Continued from An Intermediate Chess Opening from White.
The sequence of this white open can be varied based on blacks response to each move from white, that’s why seeing the board strictly from white allows a change in sequence that still brings the desired result. After a black opponent has been victimized several times by this play sequence they will see that a guaranteed safeguard is to move blacks kings knight to black kings rook three. This move provides direct support to the attacked square black’s king’s bishop two. This defensive move from black puts a white knight and a black knight touching on a black diagonal. If black executes this knight play the white knight retreats back to either white king’s bishop three or white king’s rook three depending on pawn position and the continual threat from black queen’s bishop. Once the white has seemingly retreated the black knight is exposed for capture from white queen’s bishop. This swap should always be made from white. The point exchange bishop for knight is even but after the exchange black has a doubled file and an open file in front of black’s knight. White has eliminated the possibility of a black castle on king’s side of the board.

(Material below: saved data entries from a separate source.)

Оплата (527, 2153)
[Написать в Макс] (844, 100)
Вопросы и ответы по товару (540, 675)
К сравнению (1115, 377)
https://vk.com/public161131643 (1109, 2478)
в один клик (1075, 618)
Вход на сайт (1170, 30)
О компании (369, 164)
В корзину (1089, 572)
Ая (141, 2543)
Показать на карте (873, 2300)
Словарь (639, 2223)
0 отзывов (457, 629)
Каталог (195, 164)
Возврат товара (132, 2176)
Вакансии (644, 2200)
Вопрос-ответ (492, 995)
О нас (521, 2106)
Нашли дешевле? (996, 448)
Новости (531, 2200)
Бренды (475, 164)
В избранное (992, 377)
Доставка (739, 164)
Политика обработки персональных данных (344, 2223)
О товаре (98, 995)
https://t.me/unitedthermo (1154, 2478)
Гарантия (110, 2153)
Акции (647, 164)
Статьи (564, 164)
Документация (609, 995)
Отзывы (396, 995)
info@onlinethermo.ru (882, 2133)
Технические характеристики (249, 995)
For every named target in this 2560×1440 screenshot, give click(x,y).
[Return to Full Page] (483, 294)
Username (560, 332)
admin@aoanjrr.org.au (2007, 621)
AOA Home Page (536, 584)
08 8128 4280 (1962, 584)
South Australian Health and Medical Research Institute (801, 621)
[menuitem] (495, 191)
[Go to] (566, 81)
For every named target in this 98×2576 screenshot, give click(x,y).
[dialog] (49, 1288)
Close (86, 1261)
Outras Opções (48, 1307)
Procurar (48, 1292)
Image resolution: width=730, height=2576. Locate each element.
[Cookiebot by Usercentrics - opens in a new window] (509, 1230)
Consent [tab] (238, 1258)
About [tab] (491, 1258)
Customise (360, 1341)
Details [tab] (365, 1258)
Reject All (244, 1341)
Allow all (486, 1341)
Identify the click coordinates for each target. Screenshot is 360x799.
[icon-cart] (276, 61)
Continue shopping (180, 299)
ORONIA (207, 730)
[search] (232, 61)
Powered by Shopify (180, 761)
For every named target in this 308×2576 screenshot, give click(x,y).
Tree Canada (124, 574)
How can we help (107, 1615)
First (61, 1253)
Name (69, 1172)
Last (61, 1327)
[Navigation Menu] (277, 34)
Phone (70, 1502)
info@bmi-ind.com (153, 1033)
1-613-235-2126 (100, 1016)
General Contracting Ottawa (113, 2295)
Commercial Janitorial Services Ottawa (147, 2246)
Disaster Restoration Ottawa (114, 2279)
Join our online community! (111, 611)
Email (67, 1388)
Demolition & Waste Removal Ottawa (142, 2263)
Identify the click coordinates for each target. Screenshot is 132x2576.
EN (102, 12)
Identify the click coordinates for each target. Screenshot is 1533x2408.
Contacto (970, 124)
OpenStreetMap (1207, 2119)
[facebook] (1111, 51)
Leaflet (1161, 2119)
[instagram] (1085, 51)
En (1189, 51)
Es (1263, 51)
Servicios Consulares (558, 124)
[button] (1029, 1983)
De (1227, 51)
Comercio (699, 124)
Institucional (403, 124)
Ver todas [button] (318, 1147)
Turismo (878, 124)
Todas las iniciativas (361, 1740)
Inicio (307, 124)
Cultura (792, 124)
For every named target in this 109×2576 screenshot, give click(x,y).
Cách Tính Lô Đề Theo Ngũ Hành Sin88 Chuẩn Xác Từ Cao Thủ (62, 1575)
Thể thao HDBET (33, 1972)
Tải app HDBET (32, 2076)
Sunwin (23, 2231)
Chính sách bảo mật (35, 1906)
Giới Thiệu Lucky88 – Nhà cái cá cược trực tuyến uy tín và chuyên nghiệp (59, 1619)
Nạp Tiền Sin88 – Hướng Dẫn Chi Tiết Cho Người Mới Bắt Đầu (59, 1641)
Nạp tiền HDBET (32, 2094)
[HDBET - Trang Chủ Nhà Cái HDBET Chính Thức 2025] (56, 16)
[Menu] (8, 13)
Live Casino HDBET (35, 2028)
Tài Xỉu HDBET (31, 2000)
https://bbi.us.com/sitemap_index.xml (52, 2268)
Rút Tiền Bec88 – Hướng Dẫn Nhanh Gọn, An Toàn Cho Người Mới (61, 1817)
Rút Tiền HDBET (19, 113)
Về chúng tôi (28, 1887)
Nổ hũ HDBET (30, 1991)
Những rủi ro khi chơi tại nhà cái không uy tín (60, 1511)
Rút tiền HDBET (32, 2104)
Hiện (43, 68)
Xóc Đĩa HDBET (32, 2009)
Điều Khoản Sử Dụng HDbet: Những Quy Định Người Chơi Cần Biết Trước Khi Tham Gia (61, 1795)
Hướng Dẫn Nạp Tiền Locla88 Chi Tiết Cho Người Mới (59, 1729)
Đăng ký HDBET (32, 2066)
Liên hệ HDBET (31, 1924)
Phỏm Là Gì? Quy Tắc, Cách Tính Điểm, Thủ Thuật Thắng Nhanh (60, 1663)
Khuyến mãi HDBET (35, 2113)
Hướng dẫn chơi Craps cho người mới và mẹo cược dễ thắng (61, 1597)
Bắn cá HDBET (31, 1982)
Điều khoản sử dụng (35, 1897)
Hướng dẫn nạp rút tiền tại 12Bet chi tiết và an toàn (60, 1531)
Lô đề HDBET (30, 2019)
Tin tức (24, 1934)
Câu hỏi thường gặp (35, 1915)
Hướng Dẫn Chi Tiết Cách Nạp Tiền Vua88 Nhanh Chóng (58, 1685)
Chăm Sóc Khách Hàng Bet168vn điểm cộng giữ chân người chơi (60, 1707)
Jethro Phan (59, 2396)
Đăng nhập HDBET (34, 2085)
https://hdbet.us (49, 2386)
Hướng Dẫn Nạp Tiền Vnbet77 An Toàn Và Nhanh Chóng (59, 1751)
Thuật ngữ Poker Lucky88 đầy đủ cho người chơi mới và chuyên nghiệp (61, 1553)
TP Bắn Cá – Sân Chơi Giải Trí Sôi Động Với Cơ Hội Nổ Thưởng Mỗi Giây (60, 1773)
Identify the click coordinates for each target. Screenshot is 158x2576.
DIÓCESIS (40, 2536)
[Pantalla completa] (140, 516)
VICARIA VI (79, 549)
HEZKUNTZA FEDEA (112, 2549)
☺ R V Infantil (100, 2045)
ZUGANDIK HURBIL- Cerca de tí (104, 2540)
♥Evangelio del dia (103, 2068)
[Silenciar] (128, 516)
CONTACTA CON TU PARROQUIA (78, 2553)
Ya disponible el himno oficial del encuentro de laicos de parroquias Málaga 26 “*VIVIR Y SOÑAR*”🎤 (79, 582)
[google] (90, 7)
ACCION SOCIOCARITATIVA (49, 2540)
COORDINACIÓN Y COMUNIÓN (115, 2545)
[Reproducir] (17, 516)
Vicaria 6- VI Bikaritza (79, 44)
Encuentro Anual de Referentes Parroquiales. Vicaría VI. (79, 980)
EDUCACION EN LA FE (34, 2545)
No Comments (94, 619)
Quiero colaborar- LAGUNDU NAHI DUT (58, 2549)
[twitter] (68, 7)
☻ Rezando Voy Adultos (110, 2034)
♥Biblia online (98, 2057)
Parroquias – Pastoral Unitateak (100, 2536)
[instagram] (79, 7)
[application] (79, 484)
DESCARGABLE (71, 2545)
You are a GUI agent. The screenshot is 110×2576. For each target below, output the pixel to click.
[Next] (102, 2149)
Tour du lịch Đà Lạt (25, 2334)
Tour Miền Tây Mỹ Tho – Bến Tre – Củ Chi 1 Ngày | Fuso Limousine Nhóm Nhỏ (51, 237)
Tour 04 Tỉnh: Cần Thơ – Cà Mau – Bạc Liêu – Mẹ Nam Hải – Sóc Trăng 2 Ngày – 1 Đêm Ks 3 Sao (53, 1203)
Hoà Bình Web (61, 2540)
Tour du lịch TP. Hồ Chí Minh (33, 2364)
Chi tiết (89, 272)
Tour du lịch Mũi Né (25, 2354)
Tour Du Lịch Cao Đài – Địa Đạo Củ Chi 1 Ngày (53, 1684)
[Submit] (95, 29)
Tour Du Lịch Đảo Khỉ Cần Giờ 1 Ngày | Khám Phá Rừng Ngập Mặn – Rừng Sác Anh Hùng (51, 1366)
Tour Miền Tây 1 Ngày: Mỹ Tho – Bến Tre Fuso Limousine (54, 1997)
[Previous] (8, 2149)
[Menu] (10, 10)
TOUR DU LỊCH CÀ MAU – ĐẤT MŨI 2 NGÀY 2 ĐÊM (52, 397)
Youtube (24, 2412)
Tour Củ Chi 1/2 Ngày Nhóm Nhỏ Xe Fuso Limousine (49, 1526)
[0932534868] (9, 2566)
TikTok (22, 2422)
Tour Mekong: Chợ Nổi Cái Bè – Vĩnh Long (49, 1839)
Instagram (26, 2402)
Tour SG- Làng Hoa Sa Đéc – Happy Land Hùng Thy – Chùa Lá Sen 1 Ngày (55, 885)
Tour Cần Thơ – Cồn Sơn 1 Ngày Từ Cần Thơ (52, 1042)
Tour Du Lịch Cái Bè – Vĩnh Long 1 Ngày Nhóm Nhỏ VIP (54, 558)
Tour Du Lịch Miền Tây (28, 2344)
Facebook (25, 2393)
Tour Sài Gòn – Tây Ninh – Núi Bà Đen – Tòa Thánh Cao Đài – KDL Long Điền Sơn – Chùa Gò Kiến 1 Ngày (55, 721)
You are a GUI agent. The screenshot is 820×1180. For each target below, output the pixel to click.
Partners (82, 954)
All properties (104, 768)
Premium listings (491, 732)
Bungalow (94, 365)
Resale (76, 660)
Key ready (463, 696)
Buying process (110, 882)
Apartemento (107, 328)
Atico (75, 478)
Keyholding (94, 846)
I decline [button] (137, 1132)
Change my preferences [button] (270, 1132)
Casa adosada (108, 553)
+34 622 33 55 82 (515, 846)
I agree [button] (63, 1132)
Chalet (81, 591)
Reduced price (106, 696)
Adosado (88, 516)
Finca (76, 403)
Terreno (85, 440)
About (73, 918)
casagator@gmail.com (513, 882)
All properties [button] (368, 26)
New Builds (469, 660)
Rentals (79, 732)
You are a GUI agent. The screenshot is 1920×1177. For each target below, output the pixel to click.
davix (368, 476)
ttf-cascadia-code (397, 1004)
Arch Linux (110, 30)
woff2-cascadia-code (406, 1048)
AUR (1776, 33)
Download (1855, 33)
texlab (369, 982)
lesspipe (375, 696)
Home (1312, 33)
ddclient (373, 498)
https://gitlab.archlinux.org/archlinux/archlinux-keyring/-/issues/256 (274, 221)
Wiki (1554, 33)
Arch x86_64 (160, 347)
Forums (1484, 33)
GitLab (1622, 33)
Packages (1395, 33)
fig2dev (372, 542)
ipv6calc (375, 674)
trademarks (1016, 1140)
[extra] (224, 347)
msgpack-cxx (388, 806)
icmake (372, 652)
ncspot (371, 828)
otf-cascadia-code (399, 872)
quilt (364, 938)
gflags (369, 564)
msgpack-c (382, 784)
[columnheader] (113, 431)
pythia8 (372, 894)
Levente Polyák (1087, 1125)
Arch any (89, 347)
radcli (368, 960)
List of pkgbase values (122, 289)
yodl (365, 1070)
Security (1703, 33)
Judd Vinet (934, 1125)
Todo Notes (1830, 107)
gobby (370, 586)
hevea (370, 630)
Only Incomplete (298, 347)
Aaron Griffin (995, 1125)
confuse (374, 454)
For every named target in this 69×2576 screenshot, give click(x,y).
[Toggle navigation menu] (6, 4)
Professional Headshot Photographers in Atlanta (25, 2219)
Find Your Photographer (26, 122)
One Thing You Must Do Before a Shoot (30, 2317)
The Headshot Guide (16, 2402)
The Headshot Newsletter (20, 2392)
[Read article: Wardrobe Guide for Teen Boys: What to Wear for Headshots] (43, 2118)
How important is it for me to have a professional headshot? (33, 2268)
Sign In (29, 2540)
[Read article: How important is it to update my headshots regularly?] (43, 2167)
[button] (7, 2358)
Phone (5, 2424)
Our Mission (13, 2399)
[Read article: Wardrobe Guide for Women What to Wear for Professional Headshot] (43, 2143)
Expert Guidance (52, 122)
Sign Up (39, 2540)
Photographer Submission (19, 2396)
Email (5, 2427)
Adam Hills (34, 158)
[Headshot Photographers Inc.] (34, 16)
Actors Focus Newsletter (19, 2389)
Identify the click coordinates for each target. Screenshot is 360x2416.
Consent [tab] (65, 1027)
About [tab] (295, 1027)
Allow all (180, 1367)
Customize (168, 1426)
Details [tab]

This sequence has many other variations for white depending on the responses from black such as moving white queens knight to queen bishop three or even castling to whites king side. This opening attack can take anywhere from six moves to eight or more to complete the exchange of pieces or the pawn doubling. The variations are many which affords white an opportunity to disguise the intended target; the black kings rook. Play this sequence numerous times so that the variations become automatic in response to blacks board position. In fact, play white and black in practice and this will teach us all strategies and counter strategies but primarily reinforcing the white attack with variations. This sequence from white will serve as an excellent opening game strategy.